> **Excerpted passage**:
--- START ---
Researchers have developed a new coating for steam condenser pipes in an effort to find ways to make energy generation more efficient.

Scientists at the University of Illinois Urbana-Champaign have recently developed a new coating made of fluorinated diamond-like carbon (F-DLC), a material that’s hydrophobic or water-repelling.

Today, many types of power generation are working on the stream cycle. Whether it is burning fossil fuels or through nuclear fission, the process uses an energy source to heat water in a boiler to produce steam, which is then channeled to spin a turbine to generate electricity. Then, the steam is collected in a condenser to reclaim the water to continue the cycle.

A New Carbon Coating to Improve the Efficiency of the Condenser Pipes

The new coating makes the steam condensed on the coated pipes no longer form a thin film. Instead, it will ball up into droplets much more easily, so it helps the steam run off faster, allowing more steam to come into contact with the pipe sooner.
--- END ---
> **Data listing**:
--- START ---
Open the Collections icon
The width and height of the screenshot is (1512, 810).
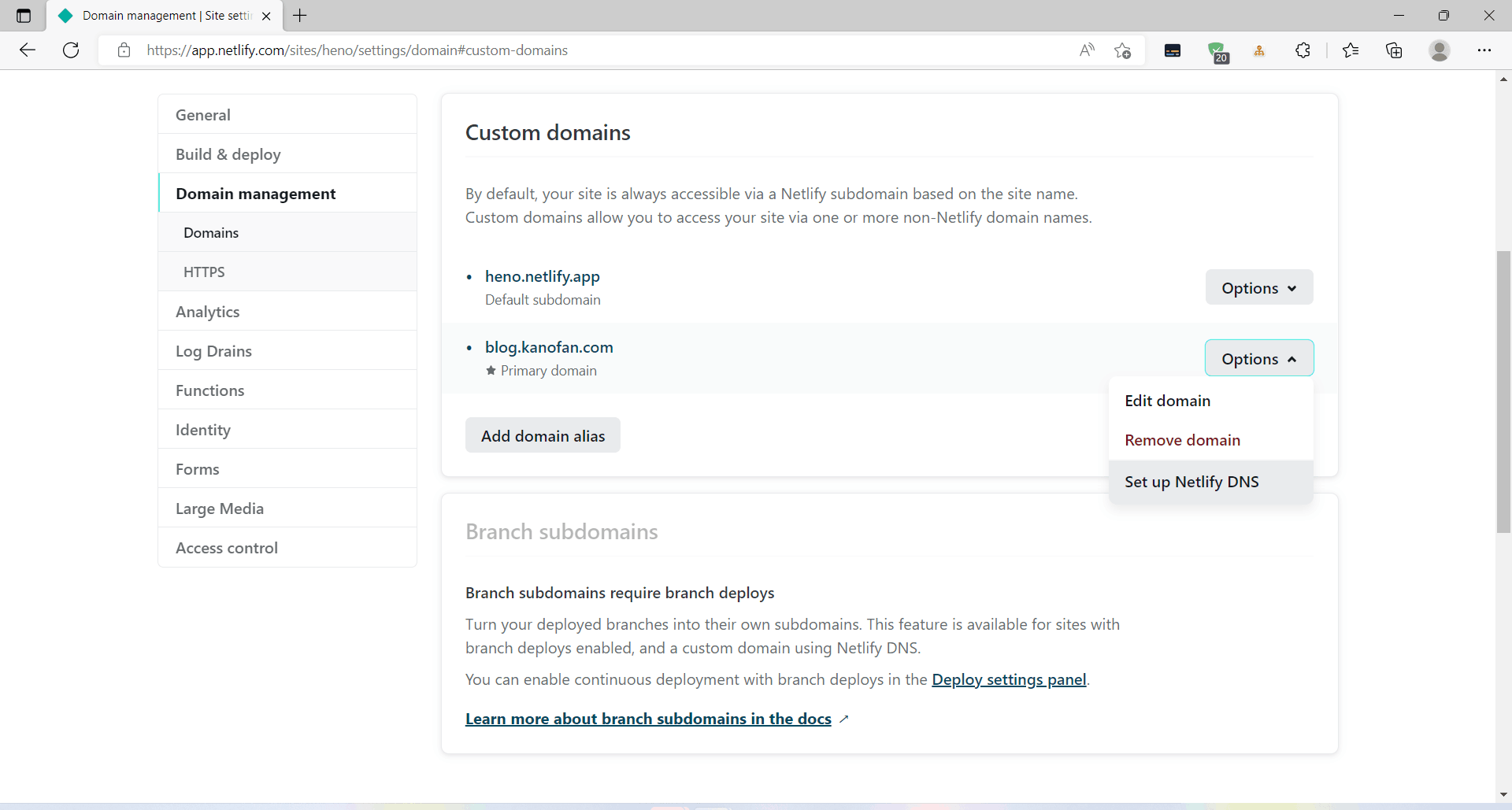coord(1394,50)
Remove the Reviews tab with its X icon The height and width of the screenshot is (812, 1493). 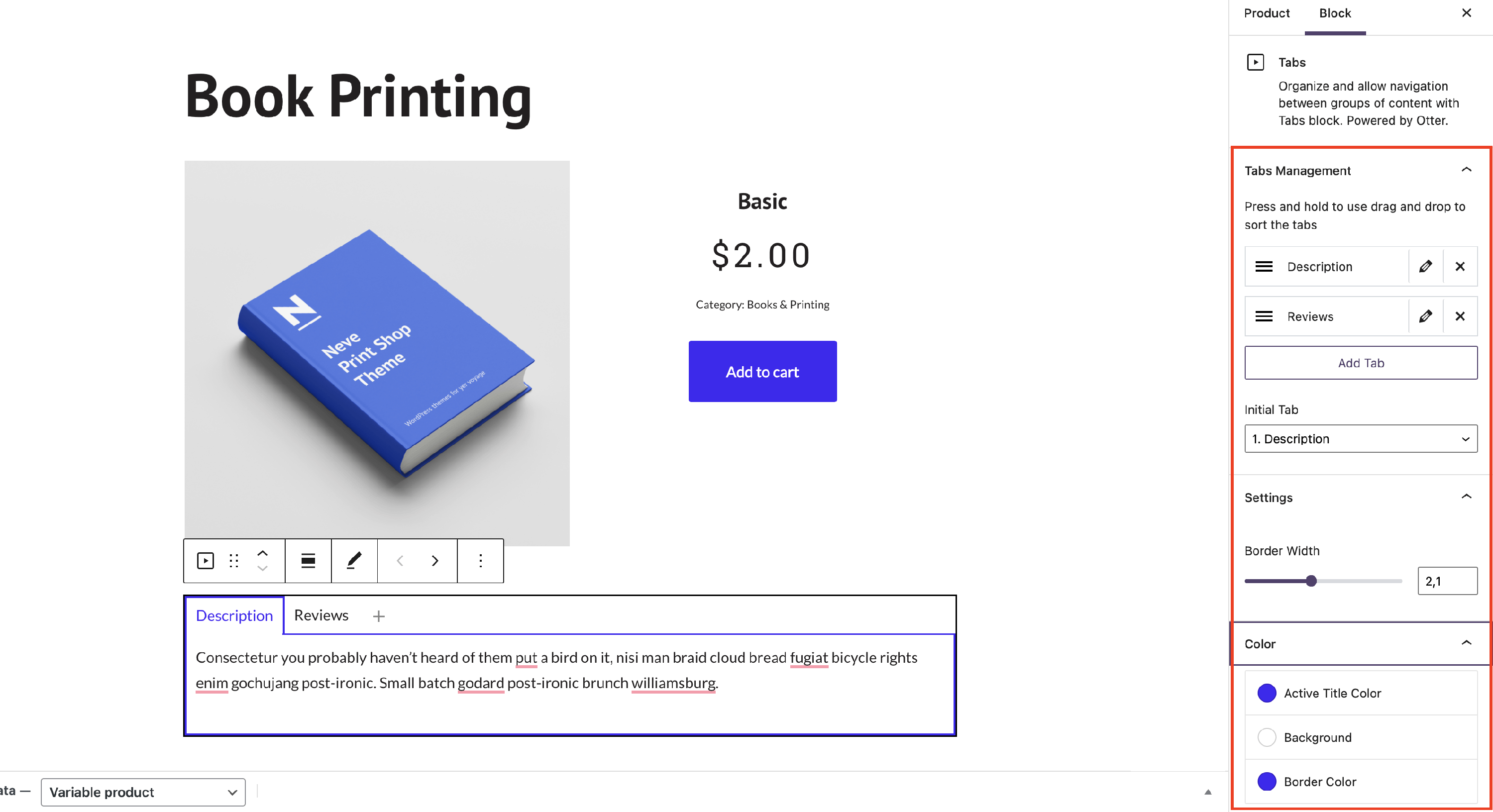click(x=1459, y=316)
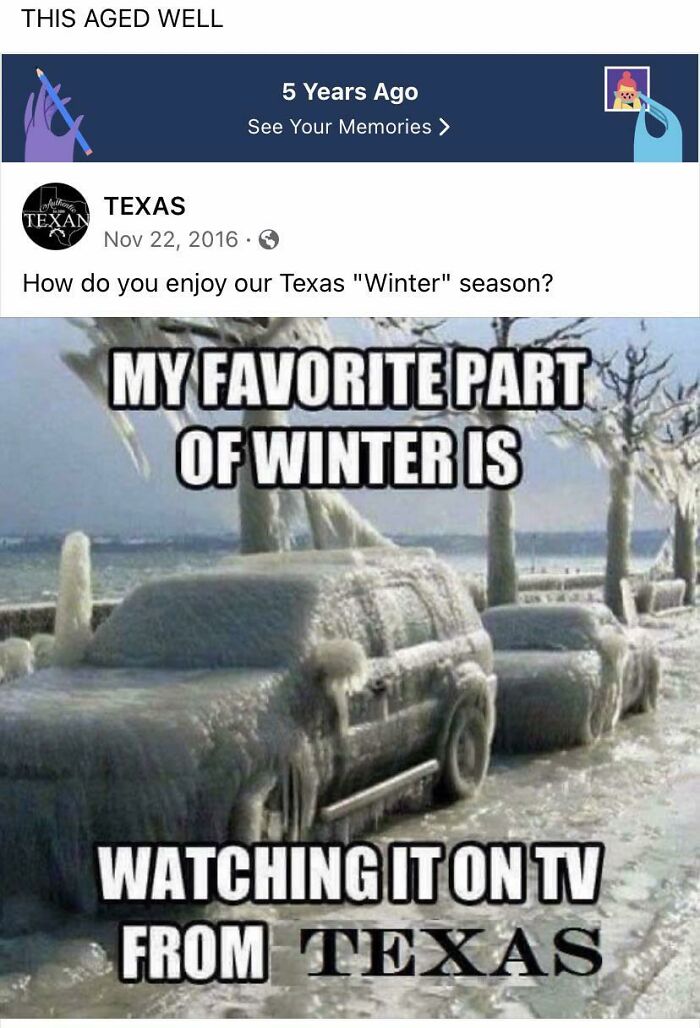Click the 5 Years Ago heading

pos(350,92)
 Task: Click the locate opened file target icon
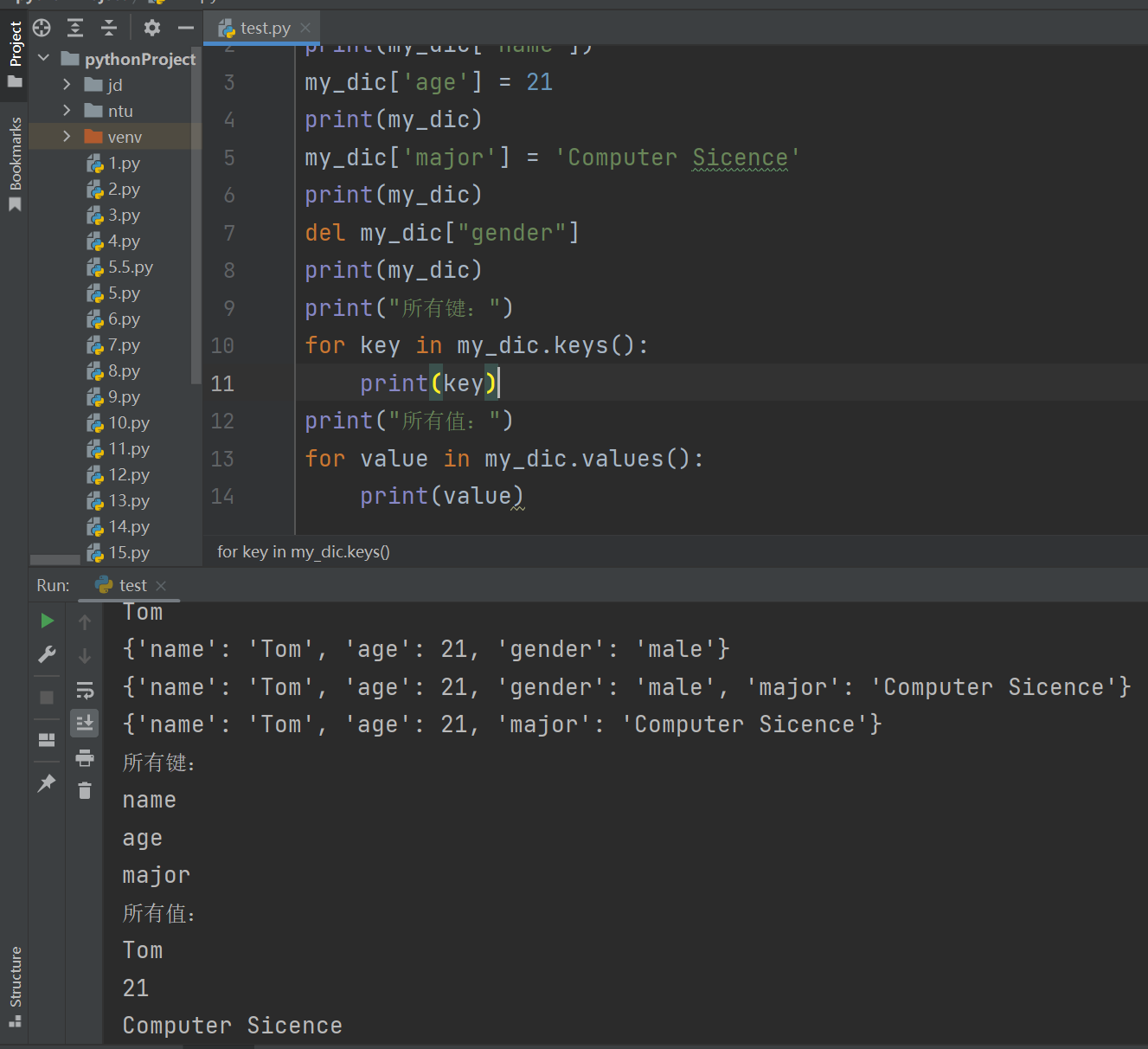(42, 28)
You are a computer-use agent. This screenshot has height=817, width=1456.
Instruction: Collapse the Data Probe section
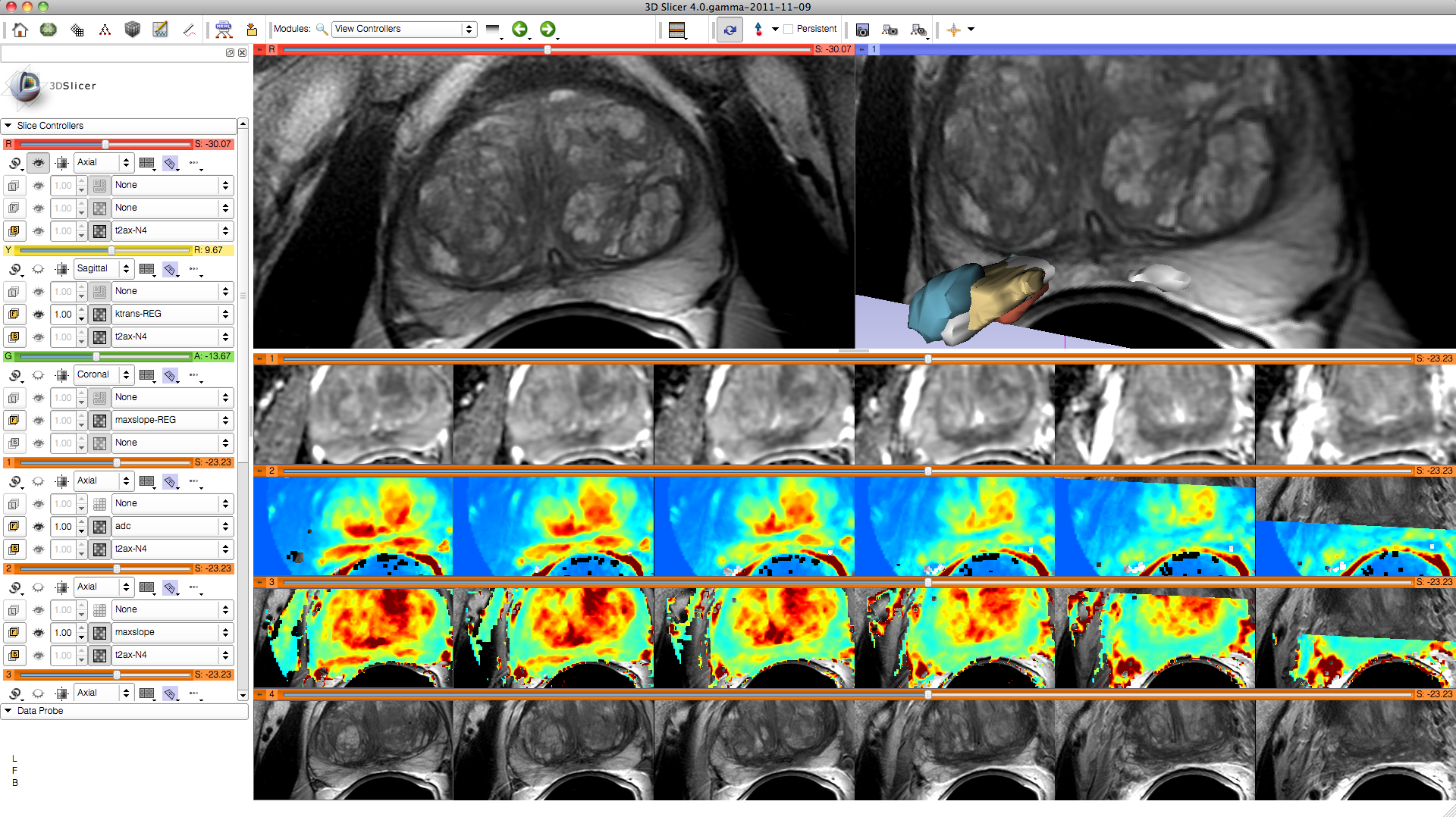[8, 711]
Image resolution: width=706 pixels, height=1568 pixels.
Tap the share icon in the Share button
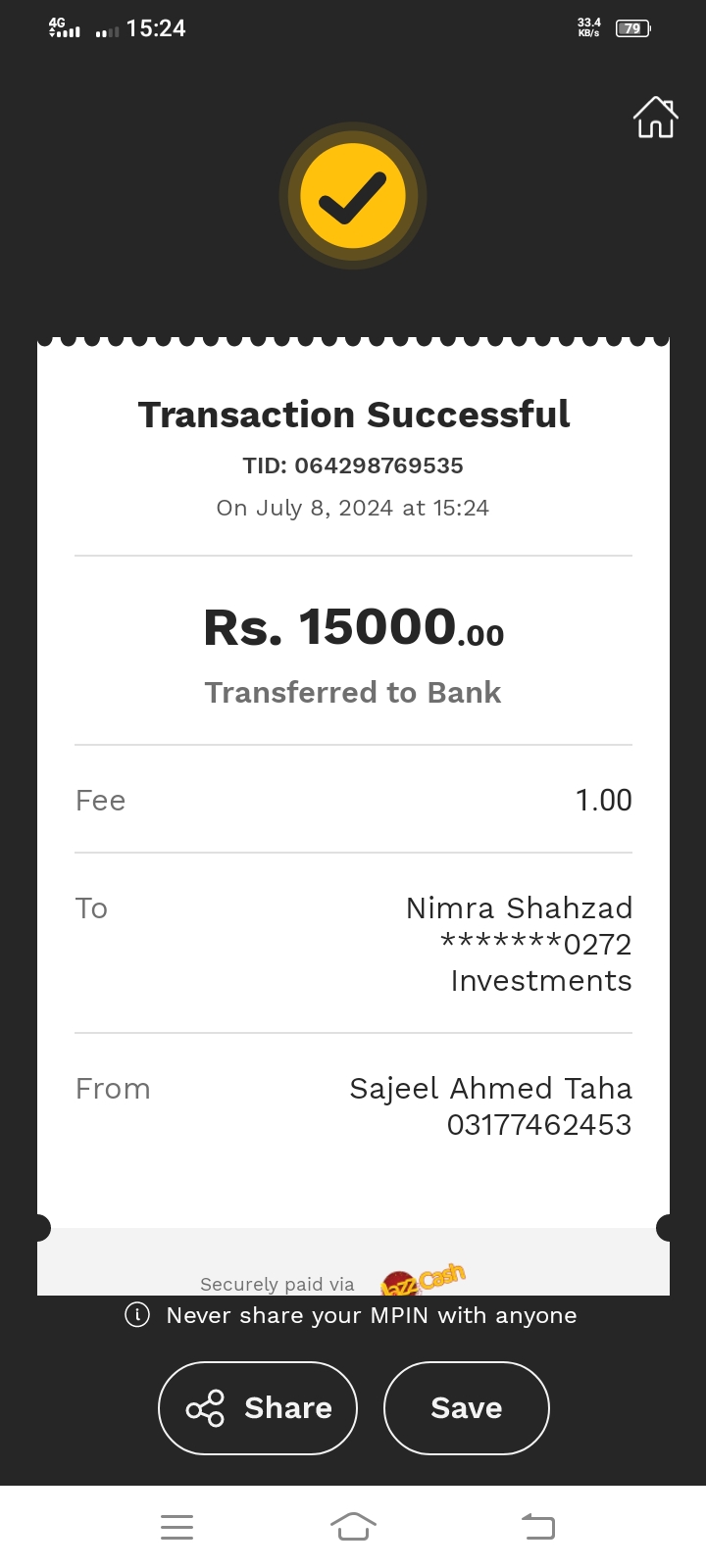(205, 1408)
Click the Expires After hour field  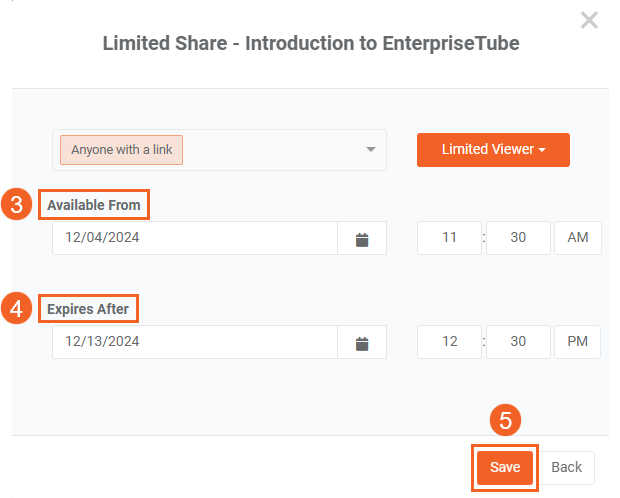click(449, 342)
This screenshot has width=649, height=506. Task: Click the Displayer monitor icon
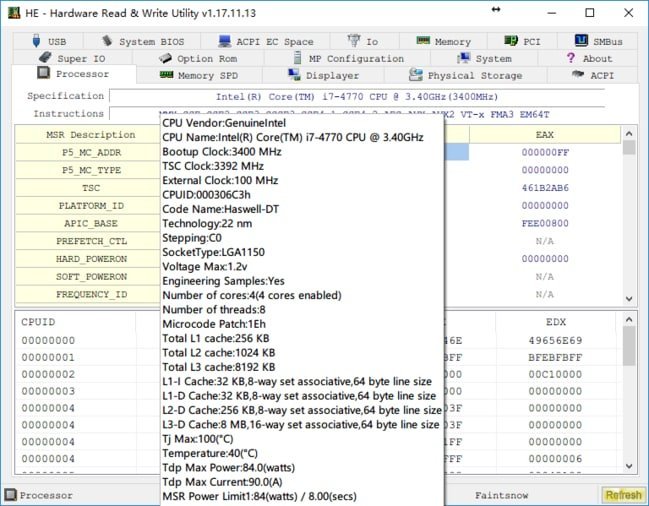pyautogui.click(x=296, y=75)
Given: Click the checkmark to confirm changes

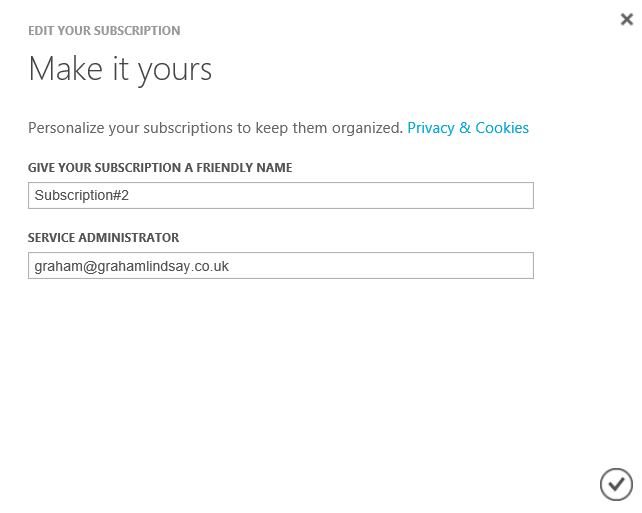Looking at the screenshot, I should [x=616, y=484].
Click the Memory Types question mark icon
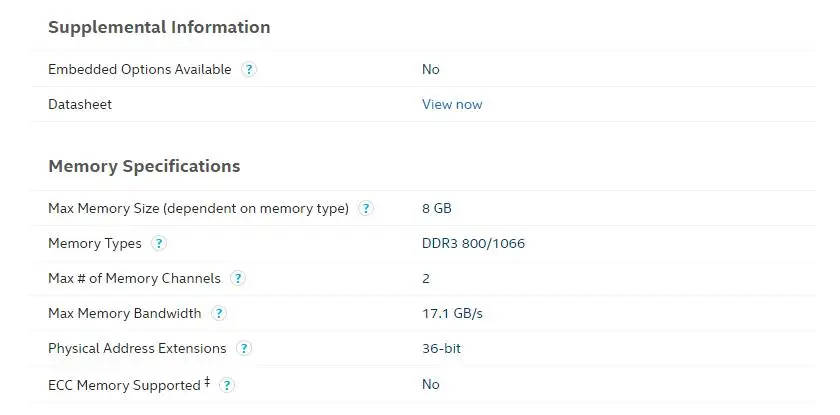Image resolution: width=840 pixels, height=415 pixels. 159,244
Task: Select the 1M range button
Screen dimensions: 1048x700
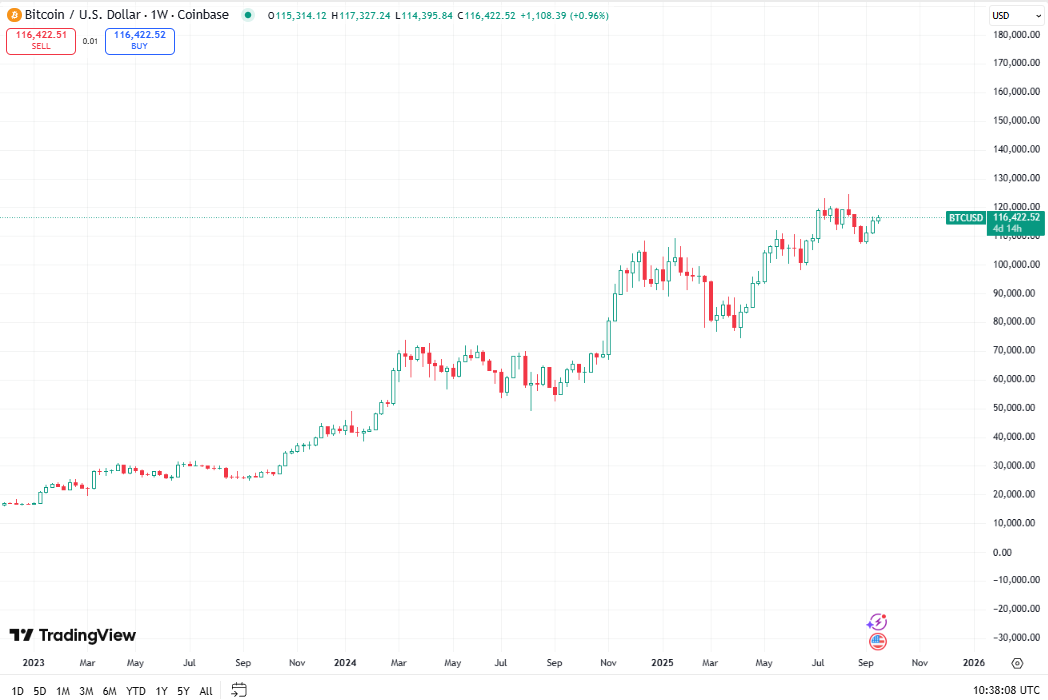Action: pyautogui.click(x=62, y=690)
--- END ---
> **Written tasks**:
A) According to the passage on the condenser pipe coating, what is the new coating made of?
B) Repeat the part of the passage on the condenser pipe coating starting at "Researchers have developed" and ending at "continue the cycle.".
The material after the passage on the condenser pipe coating stands on its own and has no link to it.

> **Answers to the tasks**:
A) Fluorinated diamond-like carbon (F-DLC), a water-repelling material.

B)
Researchers have developed a new coating for steam condenser pipes in an effort to find ways to make energy generation more efficient.

Scientists at the University of Illinois Urbana-Champaign have recently developed a new coating made of fluorinated diamond-like carbon (F-DLC), a material that’s hydrophobic or water-repelling.

Today, many types of power generation are working on the stream cycle. Whether it is burning fossil fuels or through nuclear fission, the process uses an energy source to heat water in a boiler to produce steam, which is then channeled to spin a turbine to generate electricity. Then, the steam is collected in a condenser to reclaim the water to continue the cycle.